┏━━

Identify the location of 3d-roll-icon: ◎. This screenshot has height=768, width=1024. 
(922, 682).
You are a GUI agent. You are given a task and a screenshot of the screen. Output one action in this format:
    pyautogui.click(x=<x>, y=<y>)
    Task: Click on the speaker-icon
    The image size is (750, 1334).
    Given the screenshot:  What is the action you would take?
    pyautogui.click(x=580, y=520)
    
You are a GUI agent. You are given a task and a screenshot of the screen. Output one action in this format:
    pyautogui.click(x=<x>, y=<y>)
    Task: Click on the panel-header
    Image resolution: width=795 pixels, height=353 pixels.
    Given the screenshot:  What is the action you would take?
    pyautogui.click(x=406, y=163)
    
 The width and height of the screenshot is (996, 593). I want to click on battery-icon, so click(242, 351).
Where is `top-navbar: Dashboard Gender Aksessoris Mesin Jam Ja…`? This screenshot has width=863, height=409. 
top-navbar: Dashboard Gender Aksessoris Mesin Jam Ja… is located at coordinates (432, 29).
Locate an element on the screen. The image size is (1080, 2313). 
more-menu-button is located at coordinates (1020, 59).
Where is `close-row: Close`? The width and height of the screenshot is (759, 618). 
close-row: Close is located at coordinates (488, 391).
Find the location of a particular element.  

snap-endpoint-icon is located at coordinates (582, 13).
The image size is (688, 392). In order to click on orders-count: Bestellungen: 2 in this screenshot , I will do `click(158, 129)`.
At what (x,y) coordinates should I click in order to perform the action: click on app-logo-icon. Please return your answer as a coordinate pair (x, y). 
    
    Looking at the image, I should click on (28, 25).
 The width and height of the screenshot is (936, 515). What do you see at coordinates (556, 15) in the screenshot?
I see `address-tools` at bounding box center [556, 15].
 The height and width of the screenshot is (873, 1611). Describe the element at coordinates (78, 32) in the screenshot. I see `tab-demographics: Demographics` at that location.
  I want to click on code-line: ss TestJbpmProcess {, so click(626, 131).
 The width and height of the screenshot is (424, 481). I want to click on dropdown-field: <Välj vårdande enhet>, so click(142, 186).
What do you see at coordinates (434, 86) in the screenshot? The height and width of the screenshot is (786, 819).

┗━━

Your assignment - Copy out all of the material above, word for word and line for line.

Exercise solution -
Identify the location of 3d-roll-icon: ◎. This screenshot has height=768, width=1024. 
(922, 682).
You are a GUI agent. You are given a task and a screenshot of the screen. Output one action in this format:
    pyautogui.click(x=<x>, y=<y>)
    Task: Click on the speaker-icon
    The image size is (750, 1334).
    Given the screenshot:  What is the action you would take?
    pyautogui.click(x=580, y=520)
    
You are a GUI agent. You are given a task and a screenshot of the screen. Output one action in this format:
    pyautogui.click(x=<x>, y=<y>)
    Task: Click on the panel-header
    Image resolution: width=795 pixels, height=353 pixels.
    Given the screenshot:  What is the action you would take?
    pyautogui.click(x=406, y=163)
    
 The width and height of the screenshot is (996, 593). I want to click on battery-icon, so click(242, 351).
Where is `top-navbar: Dashboard Gender Aksessoris Mesin Jam Ja…`? This screenshot has width=863, height=409. 
top-navbar: Dashboard Gender Aksessoris Mesin Jam Ja… is located at coordinates (432, 29).
Locate an element on the screen. The image size is (1080, 2313). 
more-menu-button is located at coordinates (1020, 59).
Where is `close-row: Close`? The width and height of the screenshot is (759, 618). 
close-row: Close is located at coordinates (488, 391).
Find the location of a particular element.  

snap-endpoint-icon is located at coordinates (582, 13).
The image size is (688, 392). In order to click on orders-count: Bestellungen: 2 in this screenshot , I will do `click(158, 129)`.
At what (x,y) coordinates should I click in order to perform the action: click on app-logo-icon. Please return your answer as a coordinate pair (x, y). 
    
    Looking at the image, I should click on (28, 25).
 The width and height of the screenshot is (936, 515). What do you see at coordinates (556, 15) in the screenshot?
I see `address-tools` at bounding box center [556, 15].
 The height and width of the screenshot is (873, 1611). Describe the element at coordinates (78, 32) in the screenshot. I see `tab-demographics: Demographics` at that location.
  I want to click on code-line: ss TestJbpmProcess {, so click(626, 131).
 The width and height of the screenshot is (424, 481). I want to click on dropdown-field: <Välj vårdande enhet>, so click(142, 186).
What do you see at coordinates (434, 86) in the screenshot? The height and width of the screenshot is (786, 819).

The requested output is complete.